MDE leaders slam feds for denying standardized test waiver

By Allison Donahue, Michigan Advance

The U.S. Department of Education (USED) on Tuesday denied Michigan’s request to waive the federal requirement to administer the state’s standardized tests during the pandemic. 

MDE requested in January the waiver, along with another for accountability requirements. But on March 26, USED only approved the accountability waiver due to “the disruption of instruction caused by the COVID-19 pandemic” and denied the standardized test waiver just over a week later.

In a letter to state Superintendent Michael Rice, Acting Assistant Education Secretary Ian Rosenblum said, “MDE has not demonstrated, however, specific circumstances that would warrant granting a waiver of the annual statewide assessment requirements and, specifically, not administering statewide assessments at all.”

Rice was critical of USED’s decision, stating that the department “continues to demonstrate its disconnect from conditions in public schools in Michigan and across the country.”

“For a state that has mandated benchmark assessments this year to inform educators and parents of where students are in reading and math, USED’s lockstep allegiance in a pandemic to state summative assessments such as M-STEP [Michigan Student Test of Educational Progress] is simply fidelity to two decades of education policy drift under the federal No Child Left Behind Act and its uncreative and still punitive offspring,” Rice said. 

During the 2019-20 school year, then-U.S. Education Secretary Betsy DeVos granted Michigan federal waivers for the M-STEP and SAT exams. DeVos also canceled the National Assessment of Educational Progress in November due to the pandemic.

Michigan’s schools and school-aged children are currently seeing record high case rates and outbreaks linked to school sports. 

The Michigan Department of Health and Human Services (DHHS) reports that as of April 1, there are 301 active K-12 school outbreaks in the state, ranging from two to 58 cases per outbreak. 

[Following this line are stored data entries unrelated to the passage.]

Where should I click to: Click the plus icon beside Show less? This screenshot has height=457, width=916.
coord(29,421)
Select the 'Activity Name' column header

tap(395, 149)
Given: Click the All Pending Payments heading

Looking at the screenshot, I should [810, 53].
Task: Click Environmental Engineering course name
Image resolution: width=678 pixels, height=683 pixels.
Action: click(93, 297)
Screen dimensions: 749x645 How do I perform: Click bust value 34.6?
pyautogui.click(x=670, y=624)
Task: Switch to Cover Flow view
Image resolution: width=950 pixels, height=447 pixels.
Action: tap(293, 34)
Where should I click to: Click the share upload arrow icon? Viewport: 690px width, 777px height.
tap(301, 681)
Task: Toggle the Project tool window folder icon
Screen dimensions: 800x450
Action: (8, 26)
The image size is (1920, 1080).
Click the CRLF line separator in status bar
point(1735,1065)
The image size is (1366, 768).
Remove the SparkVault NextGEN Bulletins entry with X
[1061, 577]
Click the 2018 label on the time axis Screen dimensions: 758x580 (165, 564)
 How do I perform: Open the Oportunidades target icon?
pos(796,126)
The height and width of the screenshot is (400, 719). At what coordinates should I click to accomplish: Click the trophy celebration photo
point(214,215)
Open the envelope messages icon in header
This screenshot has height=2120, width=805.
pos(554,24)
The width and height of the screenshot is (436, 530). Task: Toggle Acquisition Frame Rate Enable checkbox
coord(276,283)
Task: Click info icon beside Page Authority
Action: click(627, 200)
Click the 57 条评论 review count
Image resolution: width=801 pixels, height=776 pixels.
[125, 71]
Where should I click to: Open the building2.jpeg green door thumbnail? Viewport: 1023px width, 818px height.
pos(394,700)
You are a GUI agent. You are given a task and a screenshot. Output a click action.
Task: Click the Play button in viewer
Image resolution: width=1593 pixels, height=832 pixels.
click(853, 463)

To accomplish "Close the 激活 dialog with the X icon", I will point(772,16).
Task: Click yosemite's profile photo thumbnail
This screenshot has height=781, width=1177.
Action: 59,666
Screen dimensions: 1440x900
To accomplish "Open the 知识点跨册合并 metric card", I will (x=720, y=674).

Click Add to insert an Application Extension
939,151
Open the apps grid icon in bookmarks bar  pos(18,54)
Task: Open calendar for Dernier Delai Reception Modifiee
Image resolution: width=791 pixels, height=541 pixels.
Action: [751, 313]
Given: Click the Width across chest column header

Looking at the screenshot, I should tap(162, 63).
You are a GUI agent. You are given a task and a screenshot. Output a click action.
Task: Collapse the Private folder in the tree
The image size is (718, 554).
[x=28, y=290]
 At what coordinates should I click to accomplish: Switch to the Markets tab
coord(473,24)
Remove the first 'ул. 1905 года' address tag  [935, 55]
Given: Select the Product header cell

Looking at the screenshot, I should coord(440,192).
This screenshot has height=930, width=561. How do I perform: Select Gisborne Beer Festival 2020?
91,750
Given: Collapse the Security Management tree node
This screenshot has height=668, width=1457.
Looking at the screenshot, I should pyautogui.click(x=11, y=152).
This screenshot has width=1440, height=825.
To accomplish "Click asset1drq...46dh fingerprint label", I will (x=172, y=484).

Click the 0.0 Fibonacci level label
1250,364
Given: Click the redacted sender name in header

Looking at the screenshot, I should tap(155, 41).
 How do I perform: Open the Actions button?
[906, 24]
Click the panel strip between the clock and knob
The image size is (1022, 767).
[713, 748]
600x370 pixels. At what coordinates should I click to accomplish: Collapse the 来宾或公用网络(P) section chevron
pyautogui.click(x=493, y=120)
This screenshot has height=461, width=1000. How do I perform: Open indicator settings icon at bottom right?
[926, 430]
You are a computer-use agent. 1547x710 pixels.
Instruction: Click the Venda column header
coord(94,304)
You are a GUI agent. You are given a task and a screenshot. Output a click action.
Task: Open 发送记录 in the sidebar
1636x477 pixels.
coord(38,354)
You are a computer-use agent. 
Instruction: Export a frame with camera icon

“Michigan has the highest rates of recent COVID-19 cases and recent cases per 100,000 in the nation at the moment,” Rice said. “Our state legislators and governor had the foresight to require districts to administer benchmark assessments in the fall and in the spring of this school year to provide data to educators and parents and to help target resources, interventions and supports to students in districts.”

Rice suggested that instead of state summative tests, locally chosen and administered national benchmark assessments would be more beneficial for parents and educators to get an understanding of how students are doing academically this school year.

“This is beyond disappointing. It’s shameful,” state Board of Education President Casandra Ulbrich said. “USED had an opportunity to do the right thing for the right reasons, and instead chose to appease special interests rather than support students. Michigan citizens, educators and parents will get virtually no useful and actionable information from this year’s state tests. It would be shameful now if the state legislature used these ‘results’ to impose negative consequences on children or schools.”

Remote-only students will not be required to come into school for the sole purpose of taking the assessments, but schools will be required to offer remote or virtual students the opportunity to come into school to take the tests.